Articles

Thrips on Cabbage

The onion thrips, Thrips tabaci Lindeman, is a cosmopolitan insect and one of the most important and destructive pests of cabbage in Pennsylvania.
Updated:
April 14, 2023

If not adequately controlled, serious economic damage from immature and adult stages often results. Estimates of crop damage and losses to the cabbage industry have averaged 3 to 5 percent during the past decade.

Description

Onion thrips are small, less than 2 mm in length, and because of their minute size usually go unnoticed by growers. Adults are pale yellowish to brownish, with four long, narrow wings fringed with long hairs. Immature thrips are similar in shape to the adults, but smaller in size, wingless, and lighter in color.

Onion thrips overwinter as adults in alfalfa, clover, and wheat fields. In late spring, as the daily mean temperature rises above 60o, thrips migrate to one of their many hosts. They lay eggs singly and indiscriminately in incisions made in plant tissue by a saw-like tube. More eggs are laid during the hot summer months than in cooler days. Eggs hatch and young larvae develop into adults in about two weeks. Adults live for three weeks, during which females may lay over 100 eggs. A warm, sunny, dry summer encourages reproduction and survival.

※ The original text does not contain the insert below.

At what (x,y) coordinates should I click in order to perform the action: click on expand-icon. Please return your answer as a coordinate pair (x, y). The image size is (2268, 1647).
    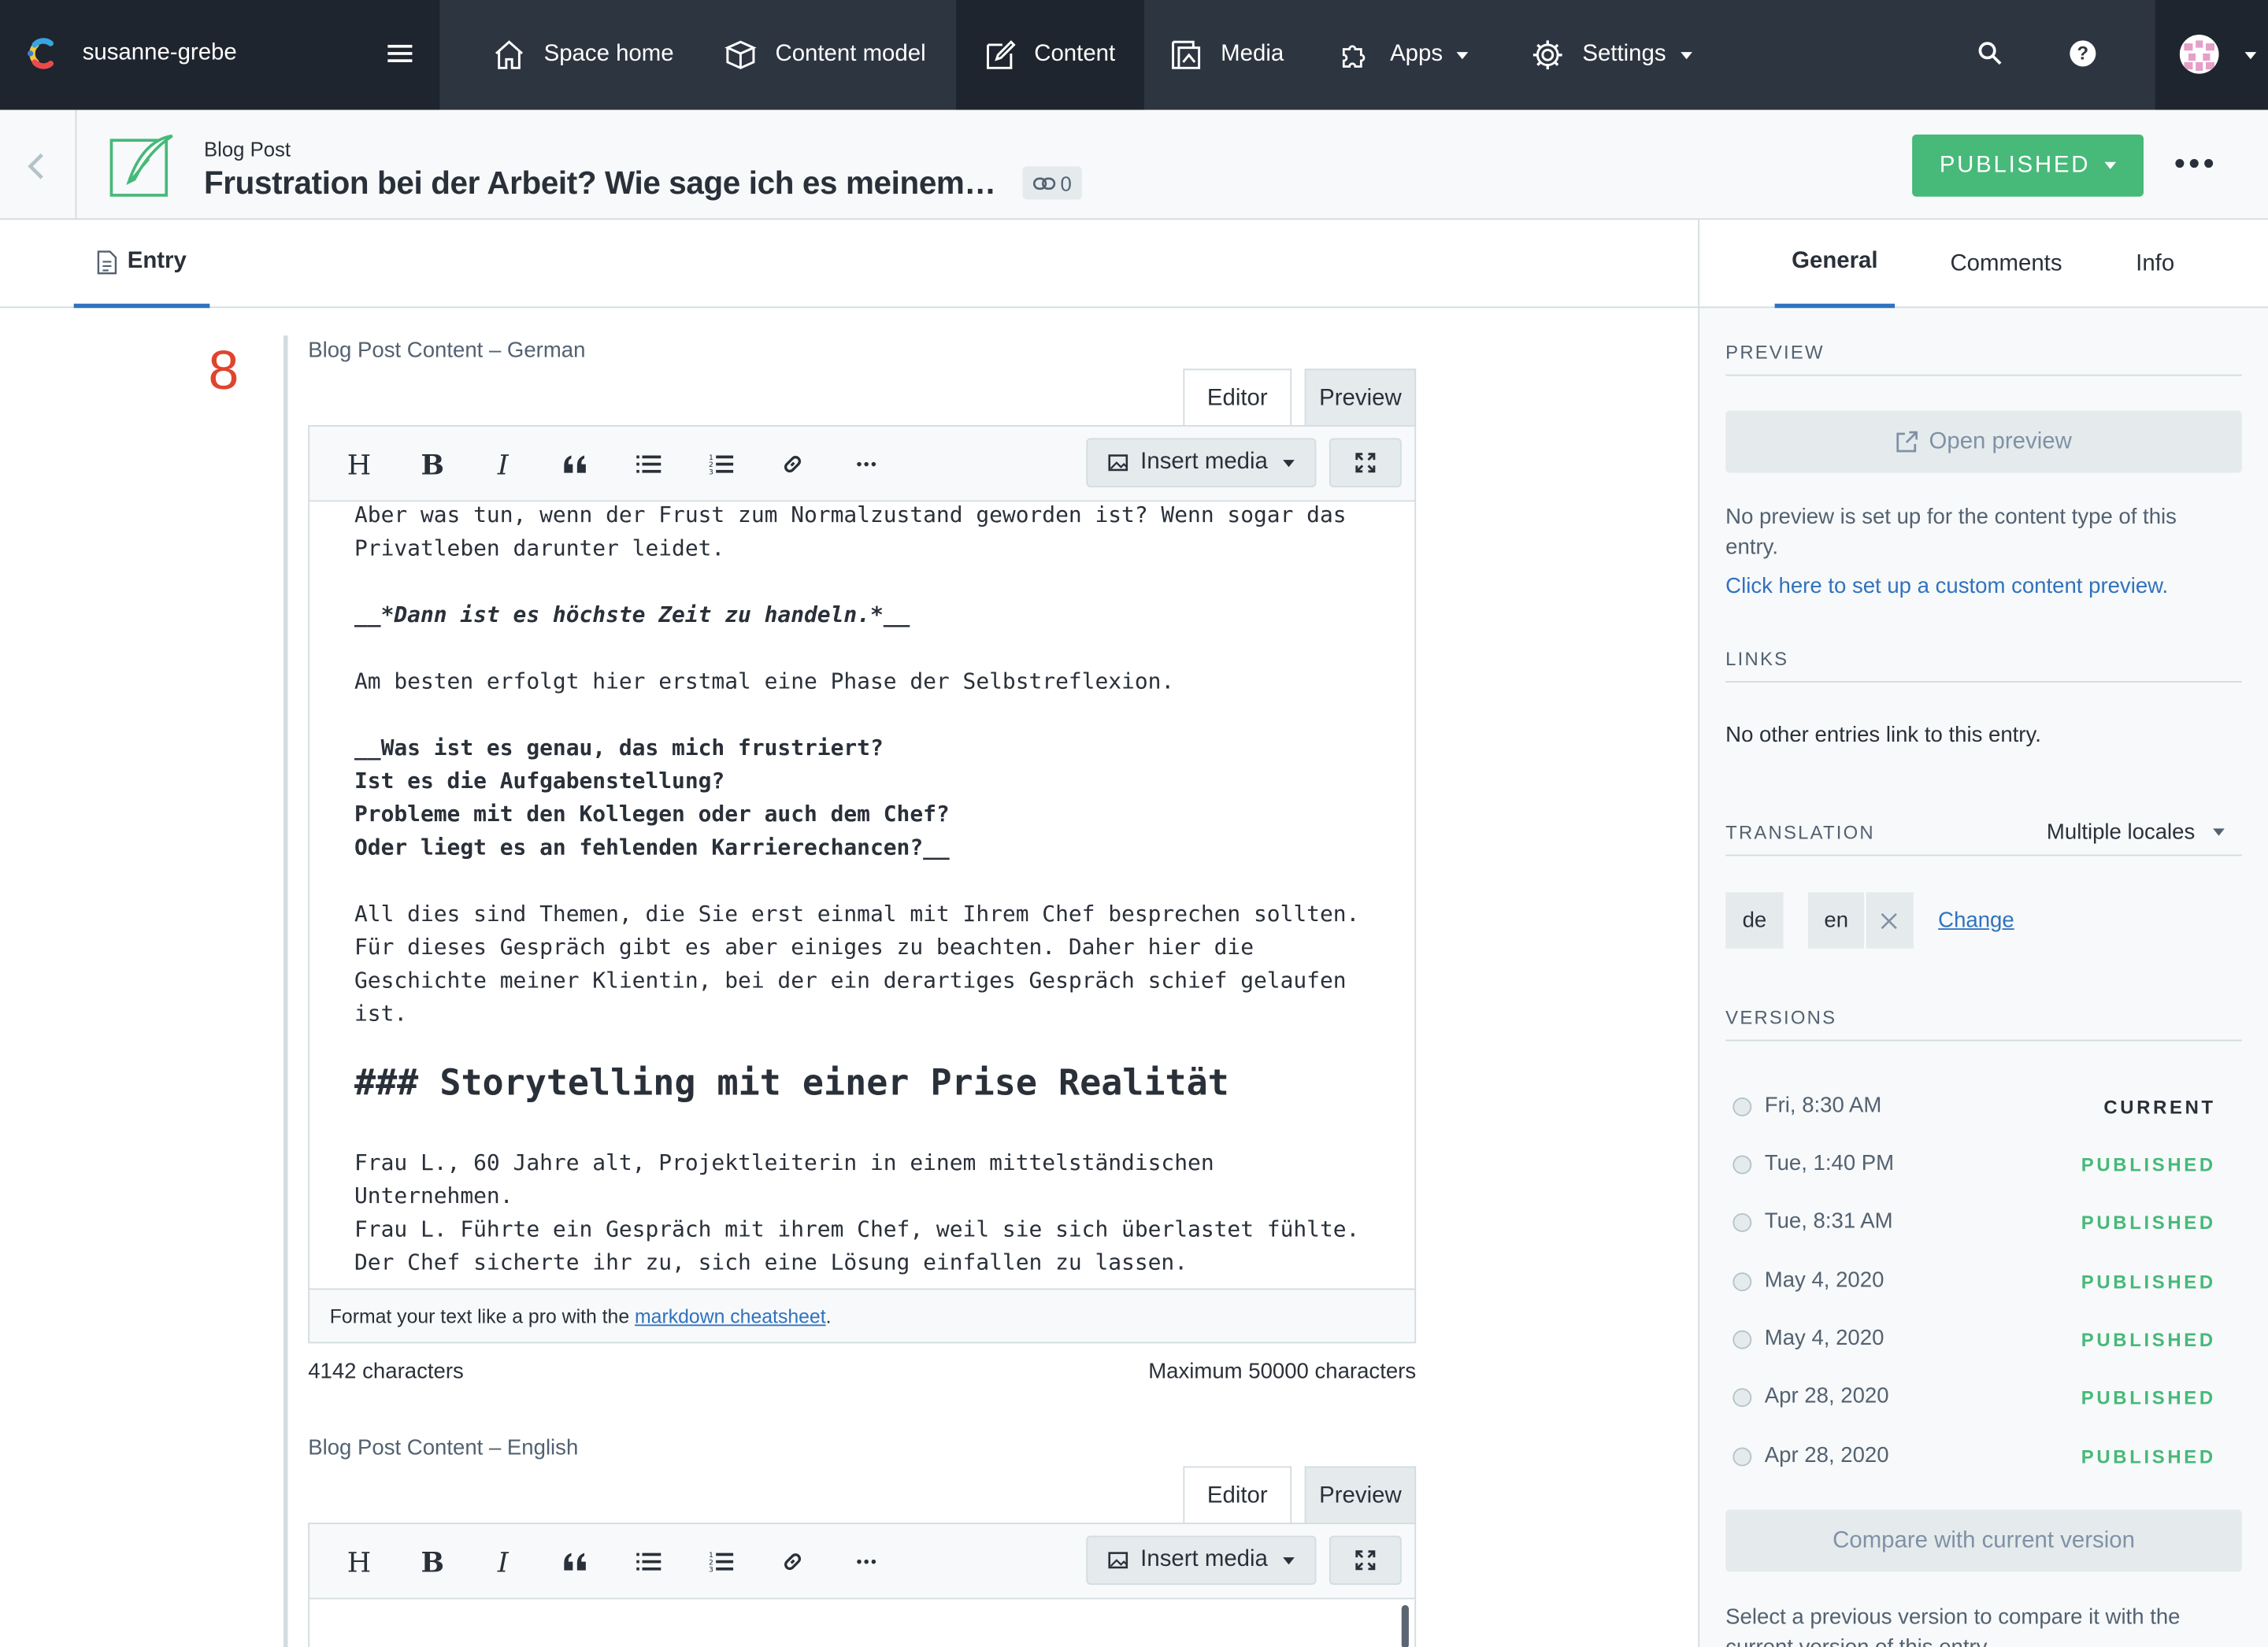
    Looking at the image, I should click on (1366, 1560).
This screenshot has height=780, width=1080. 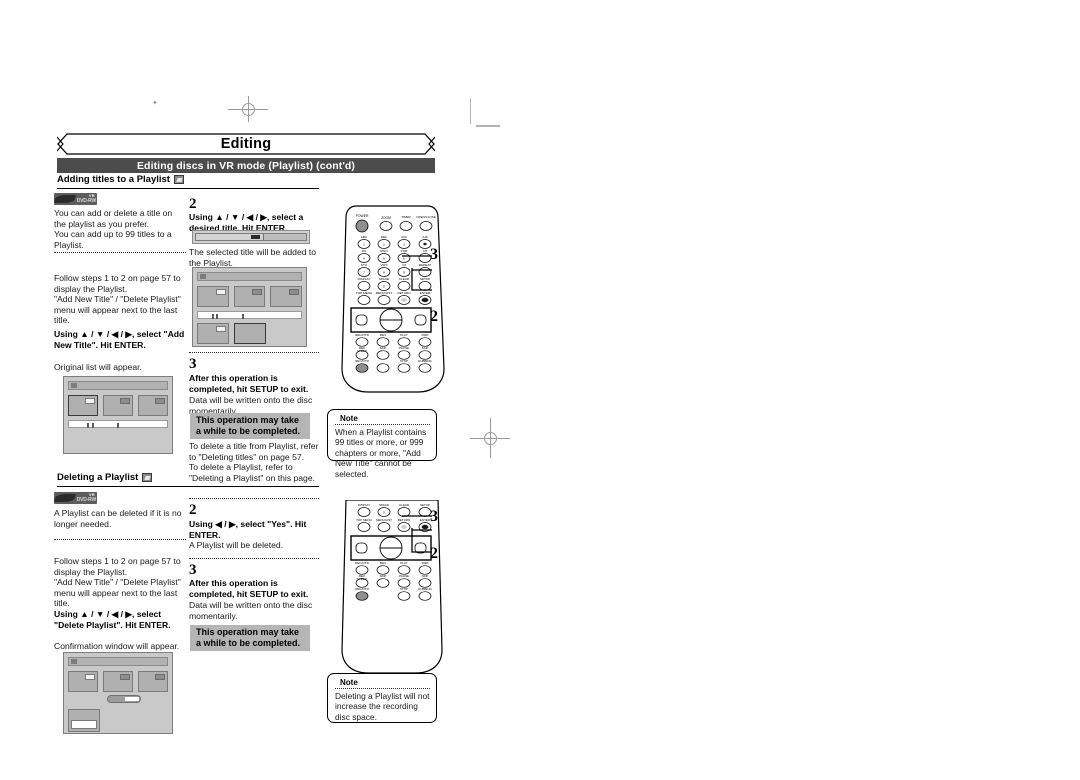 I want to click on svg-text: TIMER, so click(x=406, y=217).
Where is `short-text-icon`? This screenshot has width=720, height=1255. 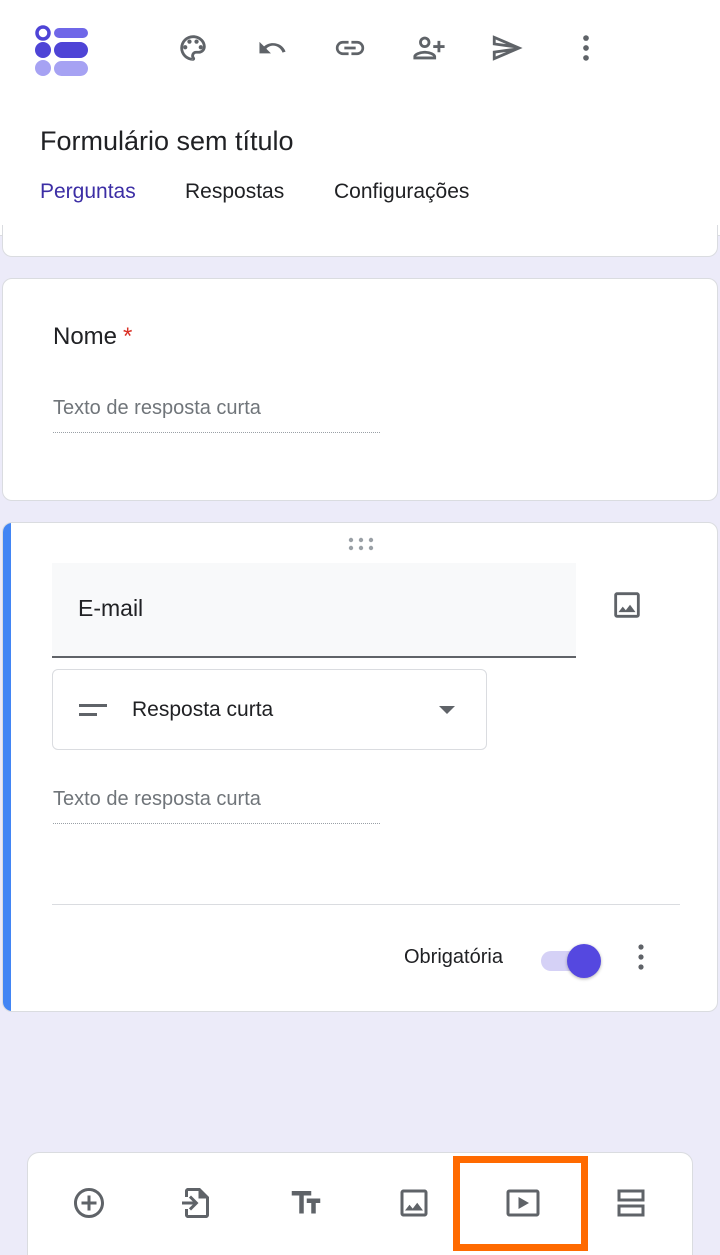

Thrips build up on alfalfa, small grains, and weeds. As alfalfa is cut for hay, and small grains are maturing and cut for threshing, movements of thrips to and from large acreages are intensified. When cabbage is nearby, thrips can infest it.

Injury

Cabbage are blistered, scarred, and bronzed by thrips feeding on leaves; with thrips present, heads are unmarketable. Thrips feed on leaves by puncturing and rasping the outer leaf tissue and sucking the sap as it exudes from the cells. Where many thrips have fed, the discolored areas coalesce to form large brownish, blister-like areas.

Control

Nonpersistent systemic insecticides are effective against thrips. Nonpersistent contact insecticides are usually unsatisfactory for controlling thrips unless used on a regular schedule during head formation. Applications of insecticidal sprays during head formation is important for control.